**Persyaratan:** Tuliskan kembali seluruh kutipan pilihan di bawah ini kata demi kata tanpa mengubah apa pun.

**Kutipan Pilihan:**
━━━
Halo semuanya. Apa kabar? Sudah menjelang akhir tahun dan apakah kamu sudah ada rencana liburan?
Tulisan kali ini adalah bagian dari ekspresi saya dan sekedar cuitan karena apa yang ingin saya sampaikan sebenarnya tidak sempat tersampaikan ke orangnya. Saya menduga, penyebabnya adalah bisa dibilang teman saya ini tidak membuka dirinya sepenuhnya terhadap hal-hal baru yang mungkin tidak sesuai dengan pemikirannya saat itu.
Jadi seperti ini ceritanya...
Awal Mula
Pagi ini saya ngobrol ringan di telepon dengan seorang teman. Dia seseorang yang baru saja saya kenal sekitar 6 bulan lalu, kira-kira kami mulai berbagi pemikiran sejak akhir bulan Oktober 2024 ini. Namanya... Ah! Tidak perlu kita sebut namanya lah ya? Atau bagaimana jika saya coba kasih nama samaran saja?
Mari kita panggil dia dengan sebutan Pangeran, karena dia cowok. Kalau dia cewek, namanya Putri. Kalau dia bukan cowok bukan cewek, namanya di tengah-tengah.
Awalnya, kami membicarakan kebijakan teman kami yang saat ini menjabat sebagai seorang kepala sekolah. Topiknya saat itu: Kenapa sih Si Kepala Sekolah tidak all out dalam memberikan pelayanan kepada siswa dan siswinya yang lagi ujian sekolah?
━━━
**Baris Data:**
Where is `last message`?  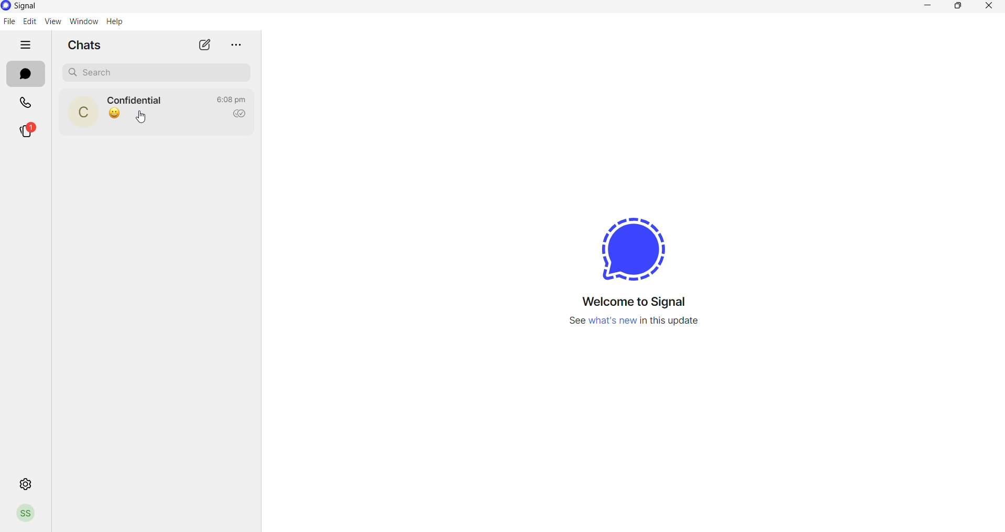
last message is located at coordinates (115, 114).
━━━
**Penyelesaian Latihan:**
Halo semuanya. Apa kabar? Sudah menjelang akhir tahun dan apakah kamu sudah ada rencana liburan?
Tulisan kali ini adalah bagian dari ekspresi saya dan sekedar cuitan karena apa yang ingin saya sampaikan sebenarnya tidak sempat tersampaikan ke orangnya. Saya menduga, penyebabnya adalah bisa dibilang teman saya ini tidak membuka dirinya sepenuhnya terhadap hal-hal baru yang mungkin tidak sesuai dengan pemikirannya saat itu.
Jadi seperti ini ceritanya...
Awal Mula
Pagi ini saya ngobrol ringan di telepon dengan seorang teman. Dia seseorang yang baru saja saya kenal sekitar 6 bulan lalu, kira-kira kami mulai berbagi pemikiran sejak akhir bulan Oktober 2024 ini. Namanya... Ah! Tidak perlu kita sebut namanya lah ya? Atau bagaimana jika saya coba kasih nama samaran saja?
Mari kita panggil dia dengan sebutan Pangeran, karena dia cowok. Kalau dia cewek, namanya Putri. Kalau dia bukan cowok bukan cewek, namanya di tengah-tengah.
Awalnya, kami membicarakan kebijakan teman kami yang saat ini menjabat sebagai seorang kepala sekolah. Topiknya saat itu: Kenapa sih Si Kepala Sekolah tidak all out dalam memberikan pelayanan kepada siswa dan siswinya yang lagi ujian sekolah?